Basic Data Operations
This topic describes basic data operations that you perform in HAWQ.
Inserting Rows
Use the INSERT
command to create rows in a table. This command requires the table name and a value for each column in the table; you may optionally specify the column names in any order. If you do not specify column names, list the data values in the order of the columns in the table, separated by commas.
For example, to specify the column names and the values to insert:
INSERT INTO products (name, price, product_no) VALUES ('Cheese', 9.99, 1);
To specify only the values to insert:
INSERT INTO products VALUES (1, 'Cheese', 9.99);
Usually, the data values are literals (constants), but you can also use scalar expressions. For example:
INSERT INTO films SELECT * FROM tmp_films WHERE date_prod <
'2004-05-07';
You can insert multiple rows in a single command. For example:
INSERT INTO products (product_no, name, price) VALUES
(1, 'Cheese', 9.99),
(2, 'Bread', 1.99),
(3, 'Milk', 2.99);
To insert data into a partitioned table, you specify the root partitioned table, the table created with the CREATE TABLE
command. You also can specify a leaf child table of the partitioned table in an INSERT
command. An error is returned if the data is not valid for the specified leaf child table. Specifying a child table that is not a leaf child table in the INSERT
command is not supported.
To insert large amounts of data, use external tables or the COPY
command. These load mechanisms are more efficient than INSERT
for inserting large quantities of rows. See Loading and Unloading Data for more information about bulk data loading.
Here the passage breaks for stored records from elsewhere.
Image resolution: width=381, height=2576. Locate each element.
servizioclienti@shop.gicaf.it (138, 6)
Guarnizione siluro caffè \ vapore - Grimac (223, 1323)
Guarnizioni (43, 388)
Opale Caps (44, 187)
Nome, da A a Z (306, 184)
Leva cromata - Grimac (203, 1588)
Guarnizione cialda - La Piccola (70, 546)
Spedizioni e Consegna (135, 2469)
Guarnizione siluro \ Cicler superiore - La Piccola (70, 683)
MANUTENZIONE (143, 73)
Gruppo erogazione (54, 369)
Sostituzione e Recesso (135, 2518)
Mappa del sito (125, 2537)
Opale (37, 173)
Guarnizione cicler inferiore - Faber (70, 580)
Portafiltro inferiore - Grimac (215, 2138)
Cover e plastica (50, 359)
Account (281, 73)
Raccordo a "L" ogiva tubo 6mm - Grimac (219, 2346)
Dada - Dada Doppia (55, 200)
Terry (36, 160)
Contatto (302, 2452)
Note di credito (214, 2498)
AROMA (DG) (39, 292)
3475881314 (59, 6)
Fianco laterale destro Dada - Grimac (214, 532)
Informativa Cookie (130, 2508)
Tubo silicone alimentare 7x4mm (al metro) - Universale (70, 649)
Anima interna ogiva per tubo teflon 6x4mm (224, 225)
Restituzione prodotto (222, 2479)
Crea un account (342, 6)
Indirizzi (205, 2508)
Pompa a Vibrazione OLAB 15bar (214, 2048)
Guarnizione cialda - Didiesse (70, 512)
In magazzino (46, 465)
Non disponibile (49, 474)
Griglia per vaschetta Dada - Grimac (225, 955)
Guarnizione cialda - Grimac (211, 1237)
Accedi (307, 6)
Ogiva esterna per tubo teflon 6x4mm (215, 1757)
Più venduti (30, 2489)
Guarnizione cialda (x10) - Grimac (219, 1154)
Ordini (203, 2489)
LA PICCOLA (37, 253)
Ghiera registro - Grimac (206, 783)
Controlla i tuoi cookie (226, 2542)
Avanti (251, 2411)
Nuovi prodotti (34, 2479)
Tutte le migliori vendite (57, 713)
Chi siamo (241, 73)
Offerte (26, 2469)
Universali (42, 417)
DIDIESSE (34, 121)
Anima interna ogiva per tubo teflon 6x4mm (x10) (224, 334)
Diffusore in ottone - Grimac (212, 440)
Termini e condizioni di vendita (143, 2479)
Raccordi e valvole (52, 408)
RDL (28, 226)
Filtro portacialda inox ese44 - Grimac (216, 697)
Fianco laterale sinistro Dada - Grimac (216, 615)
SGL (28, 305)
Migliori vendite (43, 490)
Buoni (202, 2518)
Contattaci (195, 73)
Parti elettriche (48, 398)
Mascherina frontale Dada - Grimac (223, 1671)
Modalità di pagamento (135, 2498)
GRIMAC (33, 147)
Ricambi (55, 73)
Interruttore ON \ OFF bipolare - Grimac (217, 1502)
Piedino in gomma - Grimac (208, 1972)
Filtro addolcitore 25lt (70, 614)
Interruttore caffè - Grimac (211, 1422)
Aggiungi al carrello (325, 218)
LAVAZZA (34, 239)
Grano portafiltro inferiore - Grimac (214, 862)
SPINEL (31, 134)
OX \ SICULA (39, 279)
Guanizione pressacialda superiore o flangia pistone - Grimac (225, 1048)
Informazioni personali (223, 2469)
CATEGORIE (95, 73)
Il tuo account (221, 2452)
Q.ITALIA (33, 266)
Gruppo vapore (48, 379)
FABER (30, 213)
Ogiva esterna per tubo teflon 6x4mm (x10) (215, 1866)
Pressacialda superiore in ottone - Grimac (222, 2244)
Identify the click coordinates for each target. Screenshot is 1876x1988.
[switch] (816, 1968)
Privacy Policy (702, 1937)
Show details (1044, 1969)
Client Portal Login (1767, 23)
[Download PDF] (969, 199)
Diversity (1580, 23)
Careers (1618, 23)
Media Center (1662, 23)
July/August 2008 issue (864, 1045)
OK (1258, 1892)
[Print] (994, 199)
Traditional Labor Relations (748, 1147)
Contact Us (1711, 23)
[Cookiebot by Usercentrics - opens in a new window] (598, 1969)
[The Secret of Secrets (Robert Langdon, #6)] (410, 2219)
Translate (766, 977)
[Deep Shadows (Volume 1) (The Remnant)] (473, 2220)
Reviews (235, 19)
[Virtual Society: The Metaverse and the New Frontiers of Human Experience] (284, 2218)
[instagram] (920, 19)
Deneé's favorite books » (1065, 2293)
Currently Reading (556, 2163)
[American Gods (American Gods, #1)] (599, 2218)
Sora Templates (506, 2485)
Vacuuming the System Catalog Tables
Only HAWQ system catalog tables use multiple version concurrency control. Deleted or updated data rows in the catalog tables occupy physical space on disk even though new transactions cannot see them. Periodically running the VACUUM
command removes these expired rows.
The VACUUM
command also collects table-level statistics such as the number of rows and pages.
For example:
VACUUM pg_class;
Configuring the Free Space Map
Expired rows are held in the free space map. The free space map must be sized large enough to hold all expired rows in your database. If not, a regular VACUUM
command cannot reclaim space occupied by expired rows that overflow the free space map.
Note: VACUUM FULL
is not recommended with HAWQ because it is not safe for large tables and may take an unacceptably long time to complete. See VACUUM.
Size the free space map with the following server configuration parameters:
max_fsm_pages
max_fsm_relations